Final answer:
In a series circuit with a 60-W and a 100-W bulb connected to a 120-V outlet, the 60-W bulb will be brighter because it has a higher resistance, leading to a greater voltage drop across it and hence more power dissipation.
Step-by-step explanation:
When two light bulbs with different power ratings, a 60-W bulb and a 100-W bulb, are connected in series to a 120-V outlet, the bulb with the higher resistance will draw less current. Power (P) is related to voltage (V) and current (I) by the equation P = VI. In a series circuit, the current flowing through all components is the same. However, for a given power rating, the resistance (R) can be calculated using P = V^2/R, which implies R = V^2/P. Therefore, the 60-W bulb has a higher resistance than the 100-W bulb because it is designed to draw less current to operate at its rated power when connected to the same voltage.

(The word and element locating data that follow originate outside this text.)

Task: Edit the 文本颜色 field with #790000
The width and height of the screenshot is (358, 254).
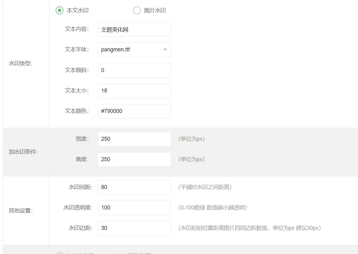Action: tap(134, 111)
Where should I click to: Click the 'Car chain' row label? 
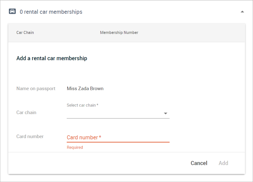tap(26, 112)
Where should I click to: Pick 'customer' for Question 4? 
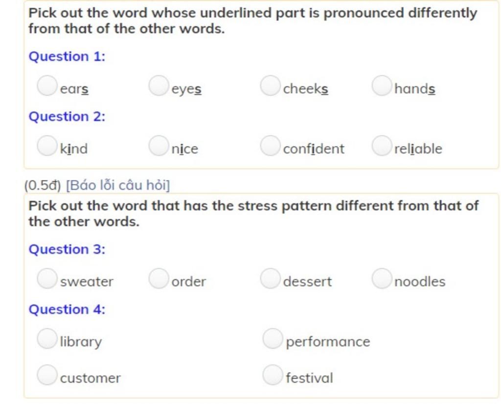click(x=47, y=375)
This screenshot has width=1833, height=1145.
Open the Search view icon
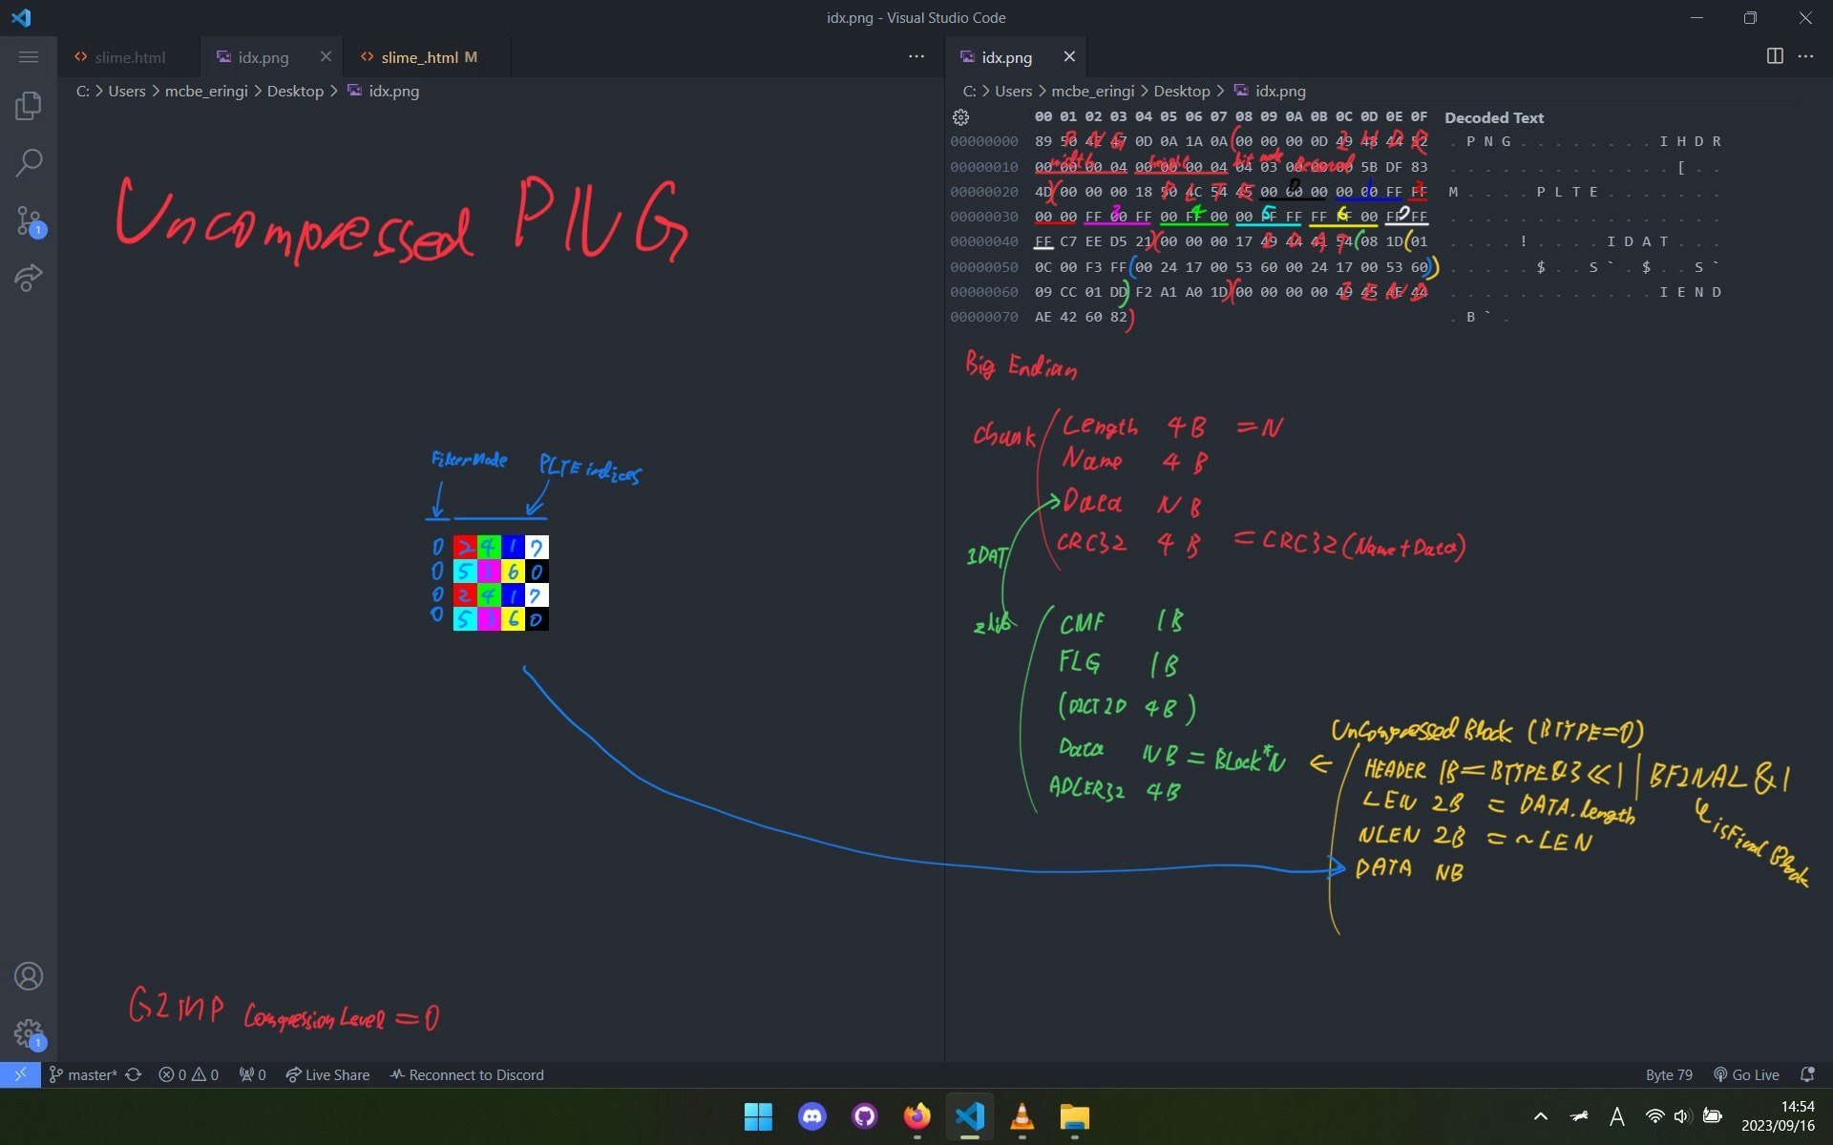[x=29, y=162]
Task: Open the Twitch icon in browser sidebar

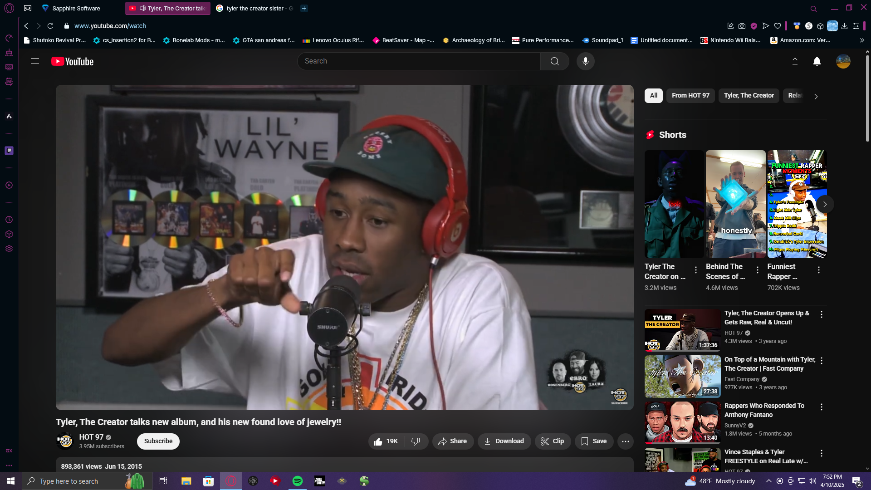Action: click(x=9, y=150)
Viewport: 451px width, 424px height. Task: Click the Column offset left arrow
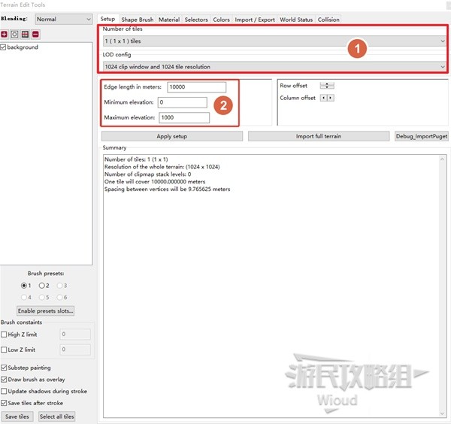pyautogui.click(x=324, y=98)
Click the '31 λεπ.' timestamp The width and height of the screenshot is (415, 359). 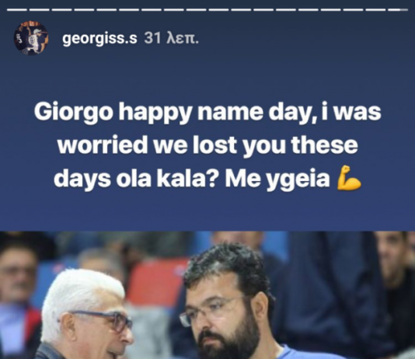point(171,38)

The brightness of the bulb in a series circuit will depend on the power dissipation, which is a product of the current flowing through the bulb and the voltage drop across it. In this case, both bulbs get the same current, but due to the different resistances, the voltage drop across them will be different. The bulb with more resistance (60-W) will have a greater voltage drop across it and will thus dissipate more power, making it brighter. Consequently, when connected in series to a 120-V outlet, the 60-W light bulb will be brighter than the 100-W bulb because it draws more current due to its lower resistance and will have a greater voltage drop across it, leading to more power dissipation.